The In-Crowd would've been stand-ins anyway for The Who, whose use of "autodestruct" in their live act was Antonioni's inspiration for the scene's climax. The director was so enamoured of Pete Townshend's equipment smashing — which started out as an accident in 1964 and by 1966 was a cathartic ritual — that he'd appealed unsucessfully to them to appear. But The Who's influence on Antonioni must've been a result of his investigations around London, because they were not his first choice, either. His original vision for Blow-Up's nightclub band, The Velvet Underground, hadn't yet released an album, weren't from Britain (save for one member, Welshman John Cale), and ultimately never played outside of North America during their original incarnation. Hassles with work visas reportedly stood between the Velvets and the London journey, but their leathery Lower East Side look and off-the-charts sound would have yielded a different kind of onscreen freak-out and surely altered the film's musical legacy.
And yet, The Yardbirds provide about one-tenth of the music we hear in Blow-Up and on its accompanying soundtrack album. The real swing for most of this strange London odyssey is American in origin. The ingenious score by Herbie Hancock, then just 26 years old, mixes up smooth lounge jazz, funk, and bebop. Hancock's idea was to provide only diegetic music — with the exception of the closing number, the score is only heard over stereos and car radios, firmly rooted in the story world as it glides along with Hemmings like some inner monologue.

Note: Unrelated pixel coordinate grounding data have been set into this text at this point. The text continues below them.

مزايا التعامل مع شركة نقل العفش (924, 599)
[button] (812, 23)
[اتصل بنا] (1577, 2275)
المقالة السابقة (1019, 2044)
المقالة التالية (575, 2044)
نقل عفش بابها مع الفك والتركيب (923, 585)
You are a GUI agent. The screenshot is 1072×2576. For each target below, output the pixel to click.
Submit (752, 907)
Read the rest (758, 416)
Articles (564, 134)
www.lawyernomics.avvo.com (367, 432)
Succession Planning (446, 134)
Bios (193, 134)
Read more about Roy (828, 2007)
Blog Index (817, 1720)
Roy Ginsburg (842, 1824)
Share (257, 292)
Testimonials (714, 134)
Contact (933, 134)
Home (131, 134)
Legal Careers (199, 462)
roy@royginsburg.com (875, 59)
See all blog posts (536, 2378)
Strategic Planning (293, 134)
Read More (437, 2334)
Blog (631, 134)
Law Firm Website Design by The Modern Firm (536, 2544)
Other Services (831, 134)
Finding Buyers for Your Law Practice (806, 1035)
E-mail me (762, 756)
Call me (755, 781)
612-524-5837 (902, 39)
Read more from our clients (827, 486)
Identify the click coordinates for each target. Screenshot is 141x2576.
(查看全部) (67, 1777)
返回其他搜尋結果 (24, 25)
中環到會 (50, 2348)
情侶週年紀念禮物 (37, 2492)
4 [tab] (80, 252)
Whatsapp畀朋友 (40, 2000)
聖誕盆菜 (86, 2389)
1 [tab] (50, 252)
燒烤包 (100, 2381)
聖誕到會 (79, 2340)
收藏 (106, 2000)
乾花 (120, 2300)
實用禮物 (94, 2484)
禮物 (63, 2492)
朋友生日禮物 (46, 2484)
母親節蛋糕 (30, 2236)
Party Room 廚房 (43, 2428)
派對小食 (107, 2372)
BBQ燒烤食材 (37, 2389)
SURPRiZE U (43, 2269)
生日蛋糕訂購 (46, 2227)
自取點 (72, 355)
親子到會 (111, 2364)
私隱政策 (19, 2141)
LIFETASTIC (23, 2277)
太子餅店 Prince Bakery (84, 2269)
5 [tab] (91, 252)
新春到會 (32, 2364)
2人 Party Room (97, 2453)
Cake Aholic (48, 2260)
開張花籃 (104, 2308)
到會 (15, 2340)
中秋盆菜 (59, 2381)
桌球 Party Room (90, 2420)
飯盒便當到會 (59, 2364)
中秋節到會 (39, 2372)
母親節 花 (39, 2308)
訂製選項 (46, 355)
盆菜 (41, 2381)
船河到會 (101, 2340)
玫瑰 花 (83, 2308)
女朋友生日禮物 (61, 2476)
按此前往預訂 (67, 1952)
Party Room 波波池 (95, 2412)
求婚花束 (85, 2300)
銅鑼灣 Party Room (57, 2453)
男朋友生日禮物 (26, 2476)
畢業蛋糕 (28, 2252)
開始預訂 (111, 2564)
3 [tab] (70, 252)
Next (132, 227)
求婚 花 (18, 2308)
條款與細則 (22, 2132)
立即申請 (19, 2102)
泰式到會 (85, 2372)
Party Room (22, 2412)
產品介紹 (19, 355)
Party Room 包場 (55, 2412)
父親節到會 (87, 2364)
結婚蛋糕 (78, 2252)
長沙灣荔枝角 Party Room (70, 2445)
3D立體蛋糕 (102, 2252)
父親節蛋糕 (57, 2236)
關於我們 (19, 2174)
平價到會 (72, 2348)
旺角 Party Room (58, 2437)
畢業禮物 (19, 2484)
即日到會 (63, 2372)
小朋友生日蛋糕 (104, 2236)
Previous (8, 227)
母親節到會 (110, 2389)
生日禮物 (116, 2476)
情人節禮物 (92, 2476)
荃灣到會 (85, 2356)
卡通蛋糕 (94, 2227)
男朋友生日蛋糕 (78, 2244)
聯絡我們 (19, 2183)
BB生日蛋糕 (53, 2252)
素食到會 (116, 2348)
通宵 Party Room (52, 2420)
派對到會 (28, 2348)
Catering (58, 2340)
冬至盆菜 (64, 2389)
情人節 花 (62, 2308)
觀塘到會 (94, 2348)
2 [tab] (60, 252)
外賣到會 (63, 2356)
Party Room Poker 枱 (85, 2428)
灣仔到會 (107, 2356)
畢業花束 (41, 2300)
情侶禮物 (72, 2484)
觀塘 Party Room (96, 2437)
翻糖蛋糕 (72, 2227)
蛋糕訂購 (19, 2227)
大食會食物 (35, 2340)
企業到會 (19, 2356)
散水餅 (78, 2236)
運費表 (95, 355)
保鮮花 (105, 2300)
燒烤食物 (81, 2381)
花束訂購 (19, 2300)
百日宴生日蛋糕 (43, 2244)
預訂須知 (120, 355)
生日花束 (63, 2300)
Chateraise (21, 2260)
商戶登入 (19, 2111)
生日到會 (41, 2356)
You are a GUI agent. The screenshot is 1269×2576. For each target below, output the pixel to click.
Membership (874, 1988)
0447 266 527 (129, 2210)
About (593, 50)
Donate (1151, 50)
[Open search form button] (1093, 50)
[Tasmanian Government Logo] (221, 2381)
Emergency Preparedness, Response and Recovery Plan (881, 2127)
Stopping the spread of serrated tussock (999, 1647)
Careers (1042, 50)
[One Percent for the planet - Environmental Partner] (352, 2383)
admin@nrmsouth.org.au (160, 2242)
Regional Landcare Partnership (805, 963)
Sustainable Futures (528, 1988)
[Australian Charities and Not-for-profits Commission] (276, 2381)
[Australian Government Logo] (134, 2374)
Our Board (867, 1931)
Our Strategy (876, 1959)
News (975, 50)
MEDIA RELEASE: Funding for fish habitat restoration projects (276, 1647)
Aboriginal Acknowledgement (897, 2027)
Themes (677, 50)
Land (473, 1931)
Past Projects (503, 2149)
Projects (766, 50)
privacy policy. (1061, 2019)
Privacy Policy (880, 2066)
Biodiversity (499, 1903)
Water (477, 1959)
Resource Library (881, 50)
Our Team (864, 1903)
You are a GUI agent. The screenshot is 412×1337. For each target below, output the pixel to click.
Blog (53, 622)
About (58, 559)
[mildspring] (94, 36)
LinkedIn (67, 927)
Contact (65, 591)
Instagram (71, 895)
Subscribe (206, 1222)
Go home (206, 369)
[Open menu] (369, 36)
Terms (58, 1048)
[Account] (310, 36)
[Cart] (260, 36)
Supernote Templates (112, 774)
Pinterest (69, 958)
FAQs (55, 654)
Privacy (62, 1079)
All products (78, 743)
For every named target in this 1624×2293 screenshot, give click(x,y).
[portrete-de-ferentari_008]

As for what else might've been on that car radio in the autumn of 1966, and what else inspired the mood of Blow-Up and vice versa, please enjoy our accompanying playlist, a Ricky-Tick-worthy rave-up, with annotations:
"Main Title (Blow-Up)" – If Hancock's scene-setter sounds today like stock "groovy" 1960s movie music, that's probably because it sets the standard for the era. This piece also fakes us out, suggesting a much lighter film before shifting after 30 seconds to deceptively light yet portentous piano bop.
"Train Kept A-Rollin'" – You get to hear "Stroll On" one-and-a-half times in the film, so here's The Yardbirds' straight cover of Johnny Burnette's 1956 rockabilly cover of Tiny Bradshaw's 1951 jump-blues side. This version, recorded pre-Page in 1965 as the B-side to "I'm a Man", is only half as heavy as the band's proto-Zeppelin 1966 update, but it's just as speedy, and features trademark harmonica by Relf as well as two nutbar-by-'65-standards solos from Beck.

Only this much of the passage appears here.